#131 A doctors guide to social media
25 February 2020
The use of social media by the medical profession is common and growing. It has changed the way we can communicate with each other and the wider community. We can now share information, create content, have meaningful social interactions and collaborate in real-time for professional and personal benefits.
However, social media has the potential to blur the boundaries between private and professional. There can be immense professional benefits by having an active presence through the proper use of social media, but inappropriate online behaviour has the potential to undermine professional integrity, doctor-patient and doctor-colleague relationships, future employment opportunities and public trust and confidence in the medical profession.
As doctors and medical students, our professional standards remain the same whether communicating through social or traditional media and social media can raise some ethical dilemmas that you might not have thought about as part of your everyday use.
The revised guide to social media and medical professionalism will help ensure you can enjoy using social media while maintaining the standards of ethical and professional conduct expected of doctors by the profession and wider community.
The guide is a joint initiative between the Australian Medical Association, the New Zealand Medical Association, the Australian Medical Students Association and the New Zealand Medical Students Association.

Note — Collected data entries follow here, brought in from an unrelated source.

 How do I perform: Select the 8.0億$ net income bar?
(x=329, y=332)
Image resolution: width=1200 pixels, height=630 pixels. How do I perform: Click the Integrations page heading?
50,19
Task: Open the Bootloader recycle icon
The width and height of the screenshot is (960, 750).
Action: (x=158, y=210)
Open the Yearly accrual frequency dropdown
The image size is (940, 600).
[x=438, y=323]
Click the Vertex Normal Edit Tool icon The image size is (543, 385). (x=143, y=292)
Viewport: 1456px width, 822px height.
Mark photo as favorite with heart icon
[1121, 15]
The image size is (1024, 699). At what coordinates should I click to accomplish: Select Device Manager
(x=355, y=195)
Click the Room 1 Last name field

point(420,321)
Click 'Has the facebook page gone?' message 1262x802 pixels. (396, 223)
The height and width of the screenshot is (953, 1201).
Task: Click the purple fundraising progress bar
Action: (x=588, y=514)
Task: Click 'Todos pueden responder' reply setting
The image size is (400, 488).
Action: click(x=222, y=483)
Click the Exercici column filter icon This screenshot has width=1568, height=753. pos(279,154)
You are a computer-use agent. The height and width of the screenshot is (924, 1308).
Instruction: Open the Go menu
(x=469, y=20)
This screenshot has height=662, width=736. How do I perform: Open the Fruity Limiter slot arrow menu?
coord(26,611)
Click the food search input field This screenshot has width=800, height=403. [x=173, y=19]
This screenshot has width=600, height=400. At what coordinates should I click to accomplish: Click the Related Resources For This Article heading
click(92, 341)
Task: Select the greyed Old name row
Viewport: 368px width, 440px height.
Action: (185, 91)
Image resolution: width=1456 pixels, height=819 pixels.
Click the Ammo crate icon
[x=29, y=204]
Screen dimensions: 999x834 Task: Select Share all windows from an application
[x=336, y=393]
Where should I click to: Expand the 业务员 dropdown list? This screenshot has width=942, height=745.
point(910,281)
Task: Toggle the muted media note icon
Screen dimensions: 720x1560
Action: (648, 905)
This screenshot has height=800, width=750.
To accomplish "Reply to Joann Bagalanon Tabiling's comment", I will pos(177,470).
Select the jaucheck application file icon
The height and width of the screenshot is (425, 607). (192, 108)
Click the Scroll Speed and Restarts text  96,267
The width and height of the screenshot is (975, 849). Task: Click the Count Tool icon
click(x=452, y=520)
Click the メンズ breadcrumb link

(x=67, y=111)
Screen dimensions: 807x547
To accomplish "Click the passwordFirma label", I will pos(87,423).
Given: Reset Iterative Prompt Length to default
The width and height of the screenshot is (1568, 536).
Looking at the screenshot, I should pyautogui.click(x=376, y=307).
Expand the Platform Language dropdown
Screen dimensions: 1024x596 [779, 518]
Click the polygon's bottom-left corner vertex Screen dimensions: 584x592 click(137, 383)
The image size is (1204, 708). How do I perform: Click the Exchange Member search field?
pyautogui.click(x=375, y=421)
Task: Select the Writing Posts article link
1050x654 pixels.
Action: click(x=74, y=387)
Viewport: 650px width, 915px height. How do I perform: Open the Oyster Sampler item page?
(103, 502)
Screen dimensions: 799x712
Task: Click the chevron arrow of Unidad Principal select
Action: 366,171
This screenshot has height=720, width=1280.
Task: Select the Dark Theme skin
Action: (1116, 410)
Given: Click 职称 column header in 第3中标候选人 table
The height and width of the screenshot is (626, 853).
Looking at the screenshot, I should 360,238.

The guide includes tips and practical steps to help medical students and doctors navigate the social media landscape. The new guide encourages doctors and medical student to:
- Monitor their own internet presence to ensure that the personal and professional information on their own sites and content posted about them by others, is accurate and appropriate.
- Maintain appropriate boundaries of the patient-physician relationship when interacting with patients online and ensure patient privacy and confidentiality is maintained.
- Consider separating personal and professional content online.
- Recognise that actions online and content posted can negatively affect their reputations among patients and colleagues, and may even have consequences for their medical careers.